Априорные представления происходят из человеческой природы, так что они ни
обуславливаются чувствуемым предметом, ни вызывают его к существованию, --
но выполняют какую-то экранирующую функцию по отношению к тем чувственным
данным, которые мы будем принимать. Например, когда наши глаза моргают,
чувственные данные говорят нам, что мир исчез. Но это фильтруется и никогда
не доходит до нашего сознания, поскольку в уме мы имеем априорное
представление о том, что мир обладает непрерывностью. То, о чем мы думаем
как о реальности, -- непрерывный синтез элементов из закрепленной иерархии
априорных представлений и постоянно меняющихся данных чувств.
     А теперь остановимся и применим некоторые из тех концепций, которые
Кант выдвинул, к этой странной машине, к этому созданию, которое влечет нас
сквозь время и пространство. Посмотрим сейчас на наше отношение к ней, как
это нам открывает Кант.
     Хьюм говорил, в сущности, что все, что я знаю об этом мотоцикле,
приходит ко мне посредством ощущений. Иначе не может быть. Другого способа
нет. Если я говорю, что мотоцикл сделан из металла и других веществ, он
спрашивает: что такое металл? Если я отвечаю, что металл тверд, блестящ,
прохладен при прикосновении и деформируется, не ломаясь, под ударами более
твердого материала, то Хьюм отвечает, что все это -- видимости, звуки и
ощущения. Материи нет. Скажи мне, что такое металл вне этих ощущений. И
тут, конечно, я застреваю.
     Но если нет материи, то что мы можем сказать о чувственных данных,
которые принимаем? Если я склоню голову влево и взгляну на рукоятки руля и
переднее колесо, на подставку для карты и бак для горючего, у меня
получится один расклад чувственных данных. Если я склоню голову вправо, то
выйдет слегка иной расклад. Эти два расклада различны. Углы плоскостей и
кривых металла различны. Солнце падает на них по-разному.
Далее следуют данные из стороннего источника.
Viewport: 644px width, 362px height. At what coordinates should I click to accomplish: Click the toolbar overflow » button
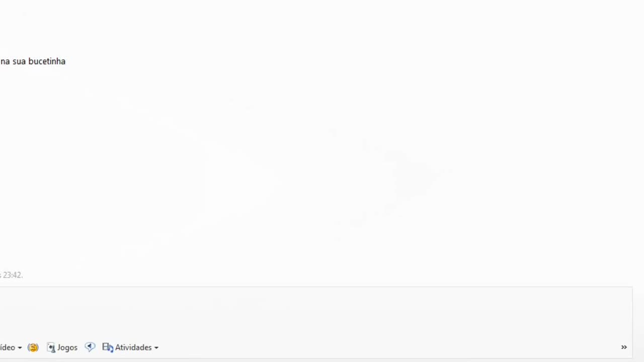tap(624, 347)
Если не
существует логической основы для материи, то не существует логической
основы и для заключения, что эти два расклада произвел один и тот же
мотоцикл.
     Теперь мы -- в настоящем интеллектуальном тупике. Наш разум, который,
как предполагается, должен делать вещи более разборчивыми, очевидно делает
их только менее разборчивыми, а когда разум таким вот образом не оставляет
камня на камне от самог своего предназначения, то что-то должно быть
изменено в структуре самого разума.
     Нам на выручку приходит Кант. Он говорит, что один факт того, что не
существует способа мгновенного чувствования "мотоцикла", отделенного от
красок и форм, производимых мотоциклом, вовсе не доказывает, что мотоцикла
не существует. У нас в уме есть априорный мотоцикл, обладающий
непрерывностью во времени и пространстве и способный изменять свой внешний
вид, когда кто-то двигает головой; следовательно, чувственные данные,
получаемые кем-то, ему не противоречат.
     Мотоцикл Хьюма -- тот, что не имеет вообще никакого смысла, -- может
иметь место, если нашего предыдущего лежачего больного -- того, у которого
вообще нет никаких ощущений, -- внезапно -- всего на одну лишь секунду --
подвергли воздействию чувственных данных мотоцикла, а потом лишили дара
ощущать снова. Теперь у него в уме, думаю, будет мотоцикл Хьюма, который не
обеспечивает его совершенно никакими доказательствами существования таких
понятий, как причинность.
     Но, как говорит Кант, мы -- не такой человек. У нас в уме есть очень
реальный априорный мотоцикл, в чьем существовании нет причин сомневаться, и
чья реальность может быть подтверждена в любое время.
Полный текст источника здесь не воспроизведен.